• **Task to complete**
Rewrite all of the following material, substituting "GUI assistant" for every occurrence of "GUI agent" and leaving everything else unchanged.

• **Data records**
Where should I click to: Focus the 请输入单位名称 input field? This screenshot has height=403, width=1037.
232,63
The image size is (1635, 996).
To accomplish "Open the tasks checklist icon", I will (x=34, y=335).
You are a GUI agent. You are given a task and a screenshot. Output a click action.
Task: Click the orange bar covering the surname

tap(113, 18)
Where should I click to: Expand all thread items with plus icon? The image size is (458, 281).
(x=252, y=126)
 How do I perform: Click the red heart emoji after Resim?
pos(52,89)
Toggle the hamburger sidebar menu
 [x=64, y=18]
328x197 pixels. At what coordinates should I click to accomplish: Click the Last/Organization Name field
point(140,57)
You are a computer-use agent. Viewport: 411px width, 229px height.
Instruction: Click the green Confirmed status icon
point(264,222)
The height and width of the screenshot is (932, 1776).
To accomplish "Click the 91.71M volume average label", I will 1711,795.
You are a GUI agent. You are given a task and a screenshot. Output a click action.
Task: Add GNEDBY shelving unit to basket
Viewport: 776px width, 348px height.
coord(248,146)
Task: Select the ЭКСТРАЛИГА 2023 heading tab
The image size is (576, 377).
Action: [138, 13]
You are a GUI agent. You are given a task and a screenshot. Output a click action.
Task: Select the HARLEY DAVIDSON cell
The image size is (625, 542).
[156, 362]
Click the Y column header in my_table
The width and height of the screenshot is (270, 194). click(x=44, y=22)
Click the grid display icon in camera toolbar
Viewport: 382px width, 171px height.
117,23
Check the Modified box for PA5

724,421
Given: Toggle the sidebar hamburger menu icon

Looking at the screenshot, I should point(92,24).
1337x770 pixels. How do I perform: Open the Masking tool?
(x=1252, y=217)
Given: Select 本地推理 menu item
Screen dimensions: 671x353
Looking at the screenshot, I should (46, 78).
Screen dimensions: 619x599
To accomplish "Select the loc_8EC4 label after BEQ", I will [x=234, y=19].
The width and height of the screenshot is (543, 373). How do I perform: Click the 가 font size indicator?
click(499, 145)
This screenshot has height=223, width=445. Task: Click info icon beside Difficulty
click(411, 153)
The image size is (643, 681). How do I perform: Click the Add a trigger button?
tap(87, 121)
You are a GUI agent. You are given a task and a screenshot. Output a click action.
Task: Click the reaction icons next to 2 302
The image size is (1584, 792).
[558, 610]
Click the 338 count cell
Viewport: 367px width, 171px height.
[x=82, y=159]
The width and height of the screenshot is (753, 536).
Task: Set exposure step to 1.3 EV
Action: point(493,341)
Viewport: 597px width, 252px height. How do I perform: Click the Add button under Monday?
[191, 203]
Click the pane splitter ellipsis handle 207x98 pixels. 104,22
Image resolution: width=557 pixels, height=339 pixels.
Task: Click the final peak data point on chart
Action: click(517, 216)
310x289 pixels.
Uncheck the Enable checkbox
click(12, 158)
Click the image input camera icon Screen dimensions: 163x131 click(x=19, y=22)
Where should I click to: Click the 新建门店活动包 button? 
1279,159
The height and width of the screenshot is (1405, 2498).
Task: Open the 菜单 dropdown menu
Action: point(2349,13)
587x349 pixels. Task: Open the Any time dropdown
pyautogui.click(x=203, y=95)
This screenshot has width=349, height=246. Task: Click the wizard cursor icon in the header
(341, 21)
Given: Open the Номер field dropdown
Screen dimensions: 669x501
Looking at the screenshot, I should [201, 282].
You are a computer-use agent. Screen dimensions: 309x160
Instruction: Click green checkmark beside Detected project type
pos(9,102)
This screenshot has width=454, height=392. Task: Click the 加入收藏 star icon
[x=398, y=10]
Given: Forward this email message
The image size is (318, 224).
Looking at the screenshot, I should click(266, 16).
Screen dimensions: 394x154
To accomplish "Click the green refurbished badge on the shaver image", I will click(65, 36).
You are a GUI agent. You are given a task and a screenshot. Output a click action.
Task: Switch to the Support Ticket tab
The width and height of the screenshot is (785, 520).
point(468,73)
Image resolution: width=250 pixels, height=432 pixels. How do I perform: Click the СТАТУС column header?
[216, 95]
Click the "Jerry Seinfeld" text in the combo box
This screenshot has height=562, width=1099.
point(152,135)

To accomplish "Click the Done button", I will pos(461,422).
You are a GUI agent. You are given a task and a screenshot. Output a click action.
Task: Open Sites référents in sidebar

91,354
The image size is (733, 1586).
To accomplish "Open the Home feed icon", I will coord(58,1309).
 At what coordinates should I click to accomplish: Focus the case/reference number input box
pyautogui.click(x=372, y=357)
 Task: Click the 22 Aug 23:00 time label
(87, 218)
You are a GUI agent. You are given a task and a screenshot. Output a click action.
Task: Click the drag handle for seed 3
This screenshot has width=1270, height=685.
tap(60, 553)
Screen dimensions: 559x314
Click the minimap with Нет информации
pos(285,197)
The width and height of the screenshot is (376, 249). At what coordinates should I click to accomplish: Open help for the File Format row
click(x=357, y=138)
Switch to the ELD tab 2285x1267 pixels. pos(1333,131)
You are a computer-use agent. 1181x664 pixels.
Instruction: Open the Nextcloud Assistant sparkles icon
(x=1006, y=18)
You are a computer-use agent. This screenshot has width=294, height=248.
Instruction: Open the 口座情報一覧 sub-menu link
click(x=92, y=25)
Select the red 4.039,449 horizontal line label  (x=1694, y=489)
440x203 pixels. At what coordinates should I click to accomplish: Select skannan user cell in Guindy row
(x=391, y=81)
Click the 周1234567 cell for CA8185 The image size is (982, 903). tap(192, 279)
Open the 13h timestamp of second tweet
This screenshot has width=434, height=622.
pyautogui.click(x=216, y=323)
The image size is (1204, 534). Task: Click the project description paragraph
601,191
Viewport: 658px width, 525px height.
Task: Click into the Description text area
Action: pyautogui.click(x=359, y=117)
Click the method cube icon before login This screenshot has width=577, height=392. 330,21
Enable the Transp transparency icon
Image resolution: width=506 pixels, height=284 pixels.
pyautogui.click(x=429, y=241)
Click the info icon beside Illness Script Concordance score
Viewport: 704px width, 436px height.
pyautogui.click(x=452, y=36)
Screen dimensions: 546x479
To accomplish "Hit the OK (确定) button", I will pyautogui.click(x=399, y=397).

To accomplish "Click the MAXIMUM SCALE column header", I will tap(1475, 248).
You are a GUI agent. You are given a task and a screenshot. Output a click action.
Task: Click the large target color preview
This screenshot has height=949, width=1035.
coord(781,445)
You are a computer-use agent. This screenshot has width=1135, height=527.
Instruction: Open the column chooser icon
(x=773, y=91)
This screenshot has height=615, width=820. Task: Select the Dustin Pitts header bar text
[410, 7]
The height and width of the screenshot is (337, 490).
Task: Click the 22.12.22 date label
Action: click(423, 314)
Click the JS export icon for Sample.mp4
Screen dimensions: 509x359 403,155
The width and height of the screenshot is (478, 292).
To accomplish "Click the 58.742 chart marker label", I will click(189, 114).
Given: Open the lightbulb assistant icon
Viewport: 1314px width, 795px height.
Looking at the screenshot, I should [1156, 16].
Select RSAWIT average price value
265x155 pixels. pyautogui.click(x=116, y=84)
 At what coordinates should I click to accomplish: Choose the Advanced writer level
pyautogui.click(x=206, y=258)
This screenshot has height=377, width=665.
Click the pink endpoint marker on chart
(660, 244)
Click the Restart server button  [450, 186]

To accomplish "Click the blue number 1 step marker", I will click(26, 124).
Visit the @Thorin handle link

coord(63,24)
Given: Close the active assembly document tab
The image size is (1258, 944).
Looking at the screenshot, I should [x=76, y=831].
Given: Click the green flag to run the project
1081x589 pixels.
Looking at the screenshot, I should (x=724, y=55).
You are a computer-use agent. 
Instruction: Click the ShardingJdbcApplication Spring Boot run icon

• **Exercise response**
Where should I click to: Focus the 请输入单位名称 input field? This screenshot has height=403, width=1037.
232,63
The image size is (1635, 996).
To accomplish "Open the tasks checklist icon", I will (x=34, y=335).
You are a GUI assistant. You are given a task and a screenshot. Output a click action.
Task: Click the orange bar covering the surname

tap(113, 18)
Where should I click to: Expand all thread items with plus icon? The image size is (458, 281).
(x=252, y=126)
 How do I perform: Click the red heart emoji after Resim?
pos(52,89)
Toggle the hamburger sidebar menu
 [x=64, y=18]
328x197 pixels. At what coordinates should I click to accomplish: Click the Last/Organization Name field
point(140,57)
You are a computer-use agent. Viewport: 411px width, 229px height.
Instruction: Click the green Confirmed status icon
point(264,222)
The height and width of the screenshot is (932, 1776).
To accomplish "Click the 91.71M volume average label", I will 1711,795.
You are a GUI assistant. You are given a task and a screenshot. Output a click action.
Task: Add GNEDBY shelving unit to basket
Viewport: 776px width, 348px height.
coord(248,146)
Task: Select the ЭКСТРАЛИГА 2023 heading tab
The image size is (576, 377).
Action: [138, 13]
You are a GUI assistant. You are given a task and a screenshot. Output a click action.
Task: Select the HARLEY DAVIDSON cell
The image size is (625, 542).
[156, 362]
Click the Y column header in my_table
The width and height of the screenshot is (270, 194). click(x=44, y=22)
Click the grid display icon in camera toolbar
Viewport: 382px width, 171px height.
117,23
Check the Modified box for PA5

724,421
Given: Toggle the sidebar hamburger menu icon

Looking at the screenshot, I should point(92,24).
1337x770 pixels. How do I perform: Open the Masking tool?
(x=1252, y=217)
Given: Select 本地推理 menu item
Screen dimensions: 671x353
Looking at the screenshot, I should (46, 78).
Screen dimensions: 619x599
To accomplish "Select the loc_8EC4 label after BEQ", I will [x=234, y=19].
The width and height of the screenshot is (543, 373). How do I perform: Click the 가 font size indicator?
click(499, 145)
This screenshot has height=223, width=445. Task: Click info icon beside Difficulty
click(411, 153)
The image size is (643, 681). How do I perform: Click the Add a trigger button?
tap(87, 121)
You are a GUI assistant. You are given a task and a screenshot. Output a click action.
Task: Click the reaction icons next to 2 302
The image size is (1584, 792).
[558, 610]
Click the 338 count cell
Viewport: 367px width, 171px height.
[x=82, y=159]
The width and height of the screenshot is (753, 536).
Task: Set exposure step to 1.3 EV
Action: point(493,341)
Viewport: 597px width, 252px height. How do I perform: Click the Add button under Monday?
[191, 203]
Click the pane splitter ellipsis handle 207x98 pixels. 104,22
Image resolution: width=557 pixels, height=339 pixels.
Task: Click the final peak data point on chart
Action: click(517, 216)
310x289 pixels.
Uncheck the Enable checkbox
click(12, 158)
Click the image input camera icon Screen dimensions: 163x131 click(x=19, y=22)
Where should I click to: Click the 新建门店活动包 button? 
1279,159
The height and width of the screenshot is (1405, 2498).
Task: Open the 菜单 dropdown menu
Action: point(2349,13)
587x349 pixels. Task: Open the Any time dropdown
pyautogui.click(x=203, y=95)
This screenshot has width=349, height=246. Task: Click the wizard cursor icon in the header
(341, 21)
Given: Open the Номер field dropdown
Screen dimensions: 669x501
Looking at the screenshot, I should [201, 282].
You are a computer-use agent. Screen dimensions: 309x160
Instruction: Click green checkmark beside Detected project type
pos(9,102)
This screenshot has width=454, height=392. Task: Click the 加入收藏 star icon
[x=398, y=10]
Given: Forward this email message
The image size is (318, 224).
Looking at the screenshot, I should click(266, 16).
Screen dimensions: 394x154
To accomplish "Click the green refurbished badge on the shaver image", I will click(65, 36).
You are a GUI assistant. You are given a task and a screenshot. Output a click action.
Task: Switch to the Support Ticket tab
The width and height of the screenshot is (785, 520).
point(468,73)
Image resolution: width=250 pixels, height=432 pixels. How do I perform: Click the СТАТУС column header?
[216, 95]
Click the "Jerry Seinfeld" text in the combo box
This screenshot has height=562, width=1099.
point(152,135)

To accomplish "Click the Done button", I will pos(461,422).
You are a GUI assistant. You are given a task and a screenshot. Output a click action.
Task: Open Sites référents in sidebar

91,354
The image size is (733, 1586).
To accomplish "Open the Home feed icon", I will coord(58,1309).
 At what coordinates should I click to accomplish: Focus the case/reference number input box
pyautogui.click(x=372, y=357)
 Task: Click the 22 Aug 23:00 time label
(87, 218)
You are a GUI assistant. You are given a task and a screenshot. Output a click action.
Task: Click the drag handle for seed 3
This screenshot has width=1270, height=685.
tap(60, 553)
Screen dimensions: 559x314
Click the minimap with Нет информации
pos(285,197)
The width and height of the screenshot is (376, 249). At what coordinates should I click to accomplish: Open help for the File Format row
click(x=357, y=138)
Switch to the ELD tab 2285x1267 pixels. pos(1333,131)
You are a computer-use agent. 1181x664 pixels.
Instruction: Open the Nextcloud Assistant sparkles icon
(x=1006, y=18)
You are a computer-use agent. This screenshot has width=294, height=248.
Instruction: Open the 口座情報一覧 sub-menu link
click(x=92, y=25)
Select the red 4.039,449 horizontal line label  (x=1694, y=489)
440x203 pixels. At what coordinates should I click to accomplish: Select skannan user cell in Guindy row
(x=391, y=81)
Click the 周1234567 cell for CA8185 The image size is (982, 903). tap(192, 279)
Open the 13h timestamp of second tweet
This screenshot has width=434, height=622.
pyautogui.click(x=216, y=323)
The image size is (1204, 534). Task: Click the project description paragraph
601,191
Viewport: 658px width, 525px height.
Task: Click into the Description text area
Action: pyautogui.click(x=359, y=117)
Click the method cube icon before login This screenshot has width=577, height=392. 330,21
Enable the Transp transparency icon
Image resolution: width=506 pixels, height=284 pixels.
pyautogui.click(x=429, y=241)
Click the info icon beside Illness Script Concordance score
Viewport: 704px width, 436px height.
pyautogui.click(x=452, y=36)
Screen dimensions: 546x479
To accomplish "Hit the OK (确定) button", I will pyautogui.click(x=399, y=397).

To accomplish "Click the MAXIMUM SCALE column header", I will tap(1475, 248).
You are a GUI assistant. You are given a task and a screenshot. Output a click action.
Task: Click the large target color preview
This screenshot has height=949, width=1035.
coord(781,445)
You are a computer-use agent. This screenshot has width=1135, height=527.
Instruction: Open the column chooser icon
(x=773, y=91)
This screenshot has height=615, width=820. Task: Select the Dustin Pitts header bar text
[410, 7]
The height and width of the screenshot is (337, 490).
Task: Click the 22.12.22 date label
Action: click(423, 314)
Click the JS export icon for Sample.mp4
Screen dimensions: 509x359 403,155
The width and height of the screenshot is (478, 292).
To accomplish "Click the 58.742 chart marker label", I will click(189, 114).
Given: Open the lightbulb assistant icon
Viewport: 1314px width, 795px height.
Looking at the screenshot, I should [1156, 16].
Select RSAWIT average price value
265x155 pixels. pyautogui.click(x=116, y=84)
 At what coordinates should I click to accomplish: Choose the Advanced writer level
pyautogui.click(x=206, y=258)
This screenshot has height=377, width=665.
Click the pink endpoint marker on chart
(660, 244)
Click the Restart server button  [450, 186]

To accomplish "Click the blue number 1 step marker", I will click(26, 124).
Visit the @Thorin handle link

coord(63,24)
Given: Close the active assembly document tab
The image size is (1258, 944).
Looking at the screenshot, I should [x=76, y=831].
Given: Click the green flag to run the project
1081x589 pixels.
Looking at the screenshot, I should (x=724, y=55).
You are a computer-use agent. 
Instruction: Click the ShardingJdbcApplication Spring Boot run icon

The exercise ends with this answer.